The London Dramatic Academy does not mess around. Since Thursday I have certainly spent more waking hours in our Kensington classrooms than in my flat. We started orientation Thursday afternoon where we had 2 or 3 talks warning of the dangers of London while simultaneously being told that none of the dangers-terrorists, tea leaves (aka theives), ATM scams, exploding boilers, fires-would likely happen to us. The next day, we had our first taste of Richard Digby-Day, the artistic director of the program, and then later our Shakespeare Tutor/Tour Guide Michael Winter. Of the many pearls of wisdom they bestowed upon us some were: "We've banned the use of the word *awesome*, firstly because it means nothing, and secondly because things RARELY are", "You see the Victorians, they were so fussy. Horrible really,”, “Anyone who wastes their money on Andrew Lloyd Weber shall lose a grade.” All of the tutors are very prominently and delightfully British. It is sometimes easy to forget we are in London since we are around American students all day long. This morning we had diagnostic meetings for our Alexander Technique and Voice training. I’m not totally sure what the Alexander Technique is (google it, and I’ll let you know when I have a better idea) but the diagnostic meeting involved me bending my knees and picking up a chair. In my Voice meeting, the tutor listened to me perform 1 Shakespeare speech, put her hands on my ribcage as I spoke and told me everything that was wrong with the way I breathe and speak (shallow breathing, tight shoulders and talking too fast). Classes really begin in earnest next week, in fact after tomorrow I will not have a free day until February 7th, but the few tastes of LDA that I’ve had have made me very excited to get started.
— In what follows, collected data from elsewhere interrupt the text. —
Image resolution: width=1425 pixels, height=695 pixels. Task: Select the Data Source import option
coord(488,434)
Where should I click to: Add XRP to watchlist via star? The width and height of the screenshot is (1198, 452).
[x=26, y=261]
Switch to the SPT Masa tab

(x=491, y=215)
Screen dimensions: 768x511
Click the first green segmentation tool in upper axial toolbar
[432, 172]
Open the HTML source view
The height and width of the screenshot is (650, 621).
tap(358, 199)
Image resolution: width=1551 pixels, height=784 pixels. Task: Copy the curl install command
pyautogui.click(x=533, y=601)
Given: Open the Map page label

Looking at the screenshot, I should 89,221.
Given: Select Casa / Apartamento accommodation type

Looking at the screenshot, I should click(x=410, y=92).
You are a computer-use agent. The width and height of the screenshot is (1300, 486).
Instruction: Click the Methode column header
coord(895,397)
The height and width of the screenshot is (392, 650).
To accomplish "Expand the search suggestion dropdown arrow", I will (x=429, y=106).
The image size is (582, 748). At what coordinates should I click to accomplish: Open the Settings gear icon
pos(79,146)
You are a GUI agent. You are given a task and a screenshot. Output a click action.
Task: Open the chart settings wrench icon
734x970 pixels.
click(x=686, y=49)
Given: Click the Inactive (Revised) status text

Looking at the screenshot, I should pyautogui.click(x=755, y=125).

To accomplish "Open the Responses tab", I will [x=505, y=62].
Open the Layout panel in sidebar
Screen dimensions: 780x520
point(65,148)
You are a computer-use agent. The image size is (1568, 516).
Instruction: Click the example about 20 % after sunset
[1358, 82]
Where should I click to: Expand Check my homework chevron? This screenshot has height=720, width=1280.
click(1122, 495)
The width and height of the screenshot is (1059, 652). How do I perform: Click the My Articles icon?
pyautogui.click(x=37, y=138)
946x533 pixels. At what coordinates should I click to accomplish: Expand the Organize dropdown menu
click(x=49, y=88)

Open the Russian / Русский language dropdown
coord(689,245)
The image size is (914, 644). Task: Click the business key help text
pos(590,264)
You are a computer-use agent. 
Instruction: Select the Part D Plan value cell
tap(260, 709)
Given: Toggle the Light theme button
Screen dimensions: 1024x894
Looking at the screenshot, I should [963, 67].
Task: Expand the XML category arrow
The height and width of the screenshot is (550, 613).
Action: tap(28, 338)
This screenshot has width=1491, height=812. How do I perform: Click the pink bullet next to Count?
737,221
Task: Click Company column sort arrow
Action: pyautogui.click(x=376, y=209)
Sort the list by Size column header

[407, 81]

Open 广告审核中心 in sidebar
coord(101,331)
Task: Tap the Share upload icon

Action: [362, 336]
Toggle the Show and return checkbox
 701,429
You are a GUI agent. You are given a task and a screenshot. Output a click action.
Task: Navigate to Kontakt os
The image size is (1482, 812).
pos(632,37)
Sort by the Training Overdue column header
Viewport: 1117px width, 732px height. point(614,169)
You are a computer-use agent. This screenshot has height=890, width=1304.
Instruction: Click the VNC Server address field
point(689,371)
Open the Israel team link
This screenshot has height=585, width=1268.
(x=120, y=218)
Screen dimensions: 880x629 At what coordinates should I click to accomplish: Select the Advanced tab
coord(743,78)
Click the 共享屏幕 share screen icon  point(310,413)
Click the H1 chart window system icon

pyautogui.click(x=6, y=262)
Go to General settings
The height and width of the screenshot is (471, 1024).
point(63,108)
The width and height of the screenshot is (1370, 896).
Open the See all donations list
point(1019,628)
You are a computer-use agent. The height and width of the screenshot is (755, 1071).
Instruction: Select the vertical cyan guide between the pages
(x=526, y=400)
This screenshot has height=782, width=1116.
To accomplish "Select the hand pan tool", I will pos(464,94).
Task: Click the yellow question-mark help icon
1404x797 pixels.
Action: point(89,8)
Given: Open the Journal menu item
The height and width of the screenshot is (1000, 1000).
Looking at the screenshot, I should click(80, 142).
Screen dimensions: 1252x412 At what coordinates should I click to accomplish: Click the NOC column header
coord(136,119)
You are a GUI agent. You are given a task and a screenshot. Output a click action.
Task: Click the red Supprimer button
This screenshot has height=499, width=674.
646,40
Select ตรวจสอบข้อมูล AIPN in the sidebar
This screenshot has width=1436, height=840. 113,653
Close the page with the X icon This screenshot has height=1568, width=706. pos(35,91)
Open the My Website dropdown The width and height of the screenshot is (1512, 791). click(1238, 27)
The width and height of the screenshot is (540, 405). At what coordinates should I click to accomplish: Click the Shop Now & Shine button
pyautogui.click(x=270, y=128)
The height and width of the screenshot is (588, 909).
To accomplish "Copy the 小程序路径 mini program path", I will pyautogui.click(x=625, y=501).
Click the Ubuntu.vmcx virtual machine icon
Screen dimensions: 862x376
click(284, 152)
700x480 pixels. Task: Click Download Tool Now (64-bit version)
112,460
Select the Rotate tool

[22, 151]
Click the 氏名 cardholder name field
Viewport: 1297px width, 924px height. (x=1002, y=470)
P.S. Other adventures this week have included RAIN, learning how to use the Tube, being reassured by Uncle Kev, a drunk man in a pub, that he is not a threat saying “don’ worry ‘bout me, I en’t like that. You girls, I ‘ave kids yer age meself, yer like me babies. So don’ worry ‘bout them in this pub, I kill men like that”, Strongbow on tap, failing heaters and a crazy neighbor who calls the landlord when we slam the door.

1 comment:

  1. If you waste your money on Andrew Lloyd Webber you will lose a grade and also my respect.

    I'm so jealous you have strongbow.